Ertesi sabah atlanarak yola düşen Abay ve Erbol Şilikti bölgesinden çıkar çıkmaz Şükiman hakkında konuşmaya başladı. Abay:
– Kerim8… Kerim… Ne diyeceksin, dedi.
– Ay Kerim! Ay Kerim, diyen Erbol da gözünün önünde duran bir şeyi iştahla yiyecekmiş gibi gözünü pörtletmiş ve ağzının suyunu akıtmak üzereydi.
“Nasıl, nasıl dedin” diyen Abay, yoldaşının bu sözünü tekrar tekrar söylettikten sonra:
– Bir şey diyeyim mi? Bunun adı güzel değil. Cibilliyetine uygun değil… Yeni ad koyarız… Bunu da şimdi sen buldun. Şükiman adı dursun, gerçek adı “Aygerim! Aygerim” olsun, dedi…
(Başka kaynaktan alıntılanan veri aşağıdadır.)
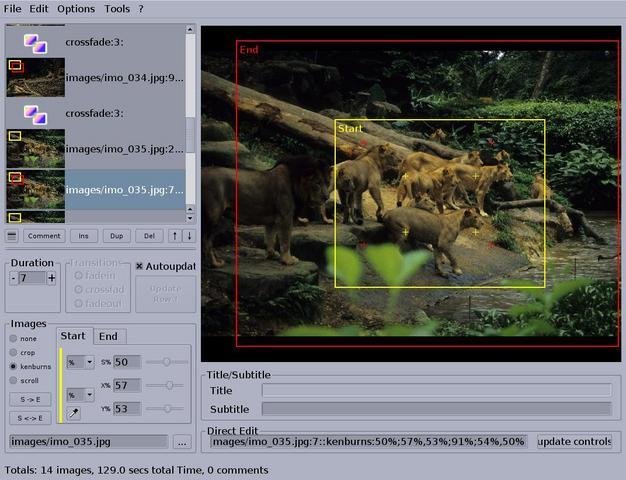
Task: Increase duration with the plus button
Action: (52, 278)
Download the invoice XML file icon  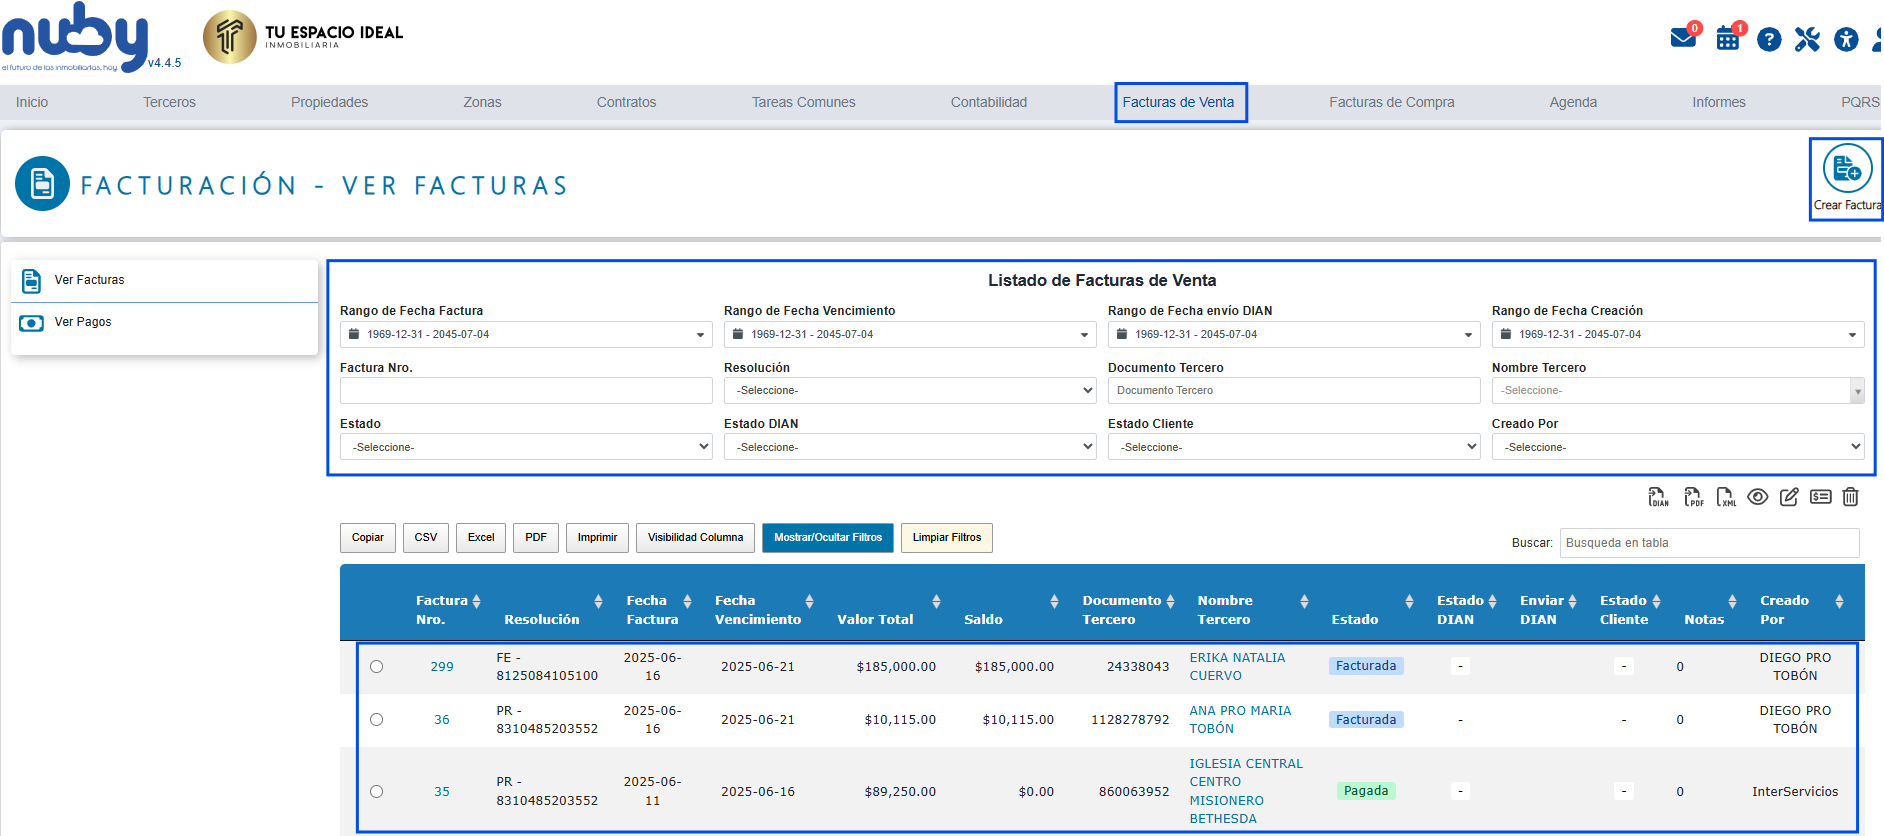(1726, 497)

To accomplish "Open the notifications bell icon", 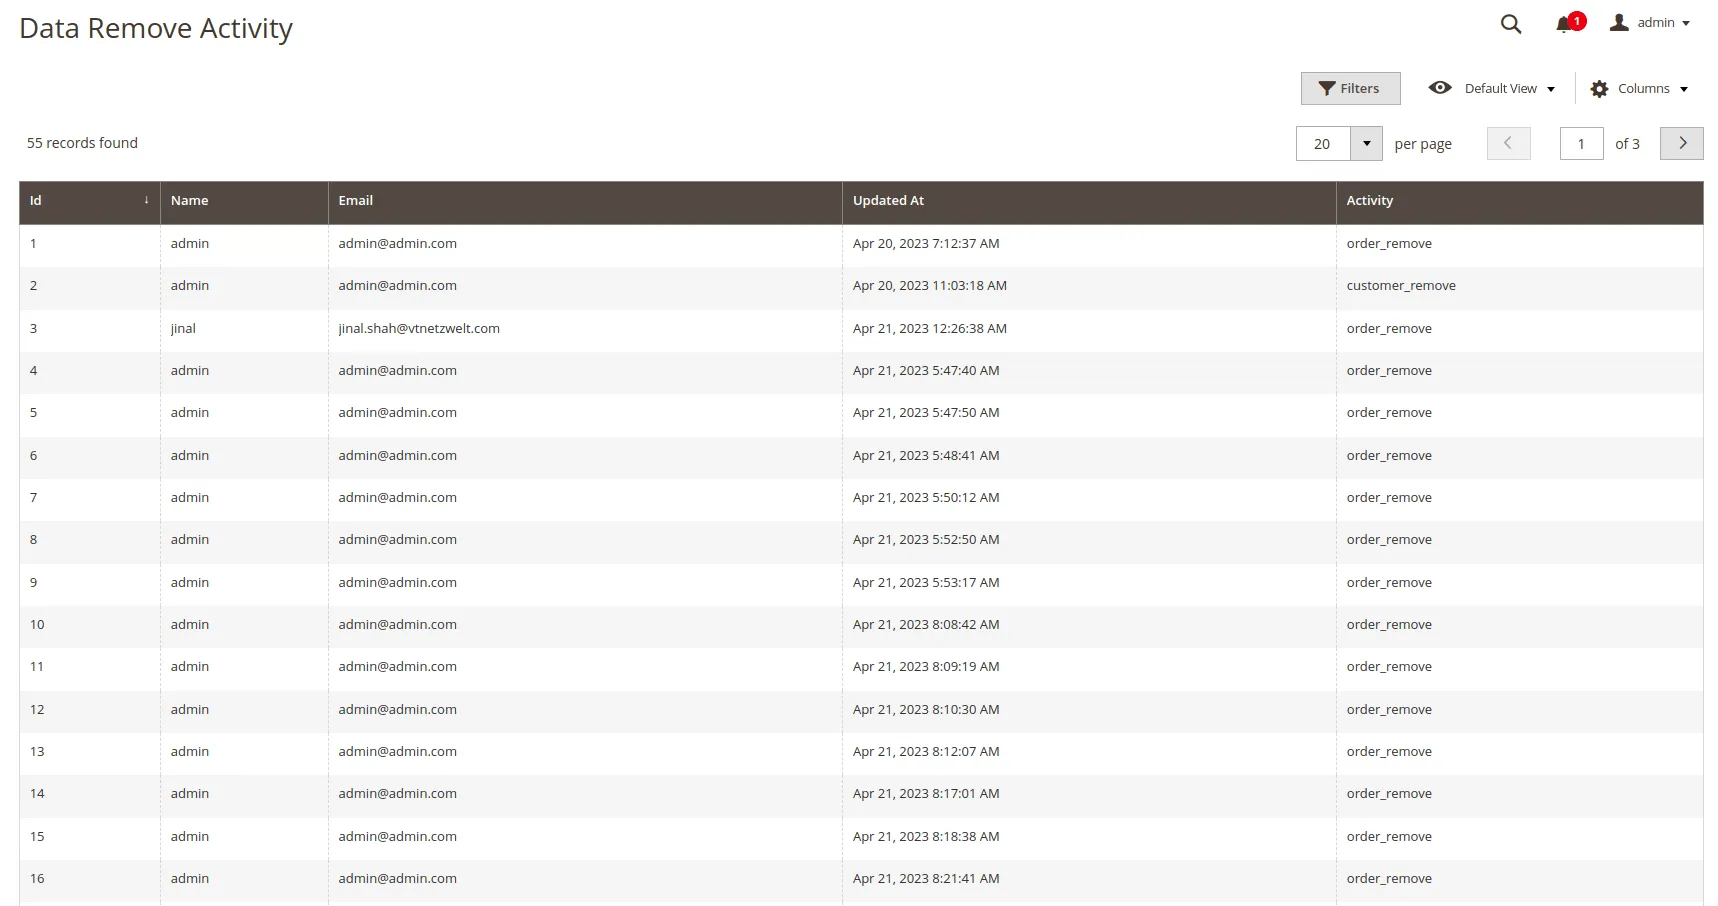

Bunların sohbeti bu meyanda ilerledi. Dün geceki rüya ile başlayıp şahane ve imrendirici hakikatle sonlanan, hayretler içinde bırakan sırra geldi, dayandı. İkisi de uzun uzun konuşmakla birlikte bunun nasıl bir sır barındırdığını ve nasıl bir hâlden kaynaklandığını çözemedi, anlayamadı. İnsanı afallatıyordu. En sonunda Abay kendisi bir varsayımda bulundu, tahminini söyledi:
– Erbol akla yatmasa da bir şey diyeyim mi? Akıl ve bilinçle yaşayan halk bir yana, tam da böyle olacakları düşte görmek ya buna niyetlenen kâhinin, öngörürün, baksının, falcının işi yahut kitapların sözünü ettiği evliyanın, pirin işi. Ben böyle biri değilim. Nasıl gördüm? Belirli bir süreyle düşünüp dalınça girmiş, cezbeye gelmiş de değilim… Ama böyle sezgiler abdal ozanlarda da oluyor. Buna göre, ben de bir ozan olmalıyım, dedi.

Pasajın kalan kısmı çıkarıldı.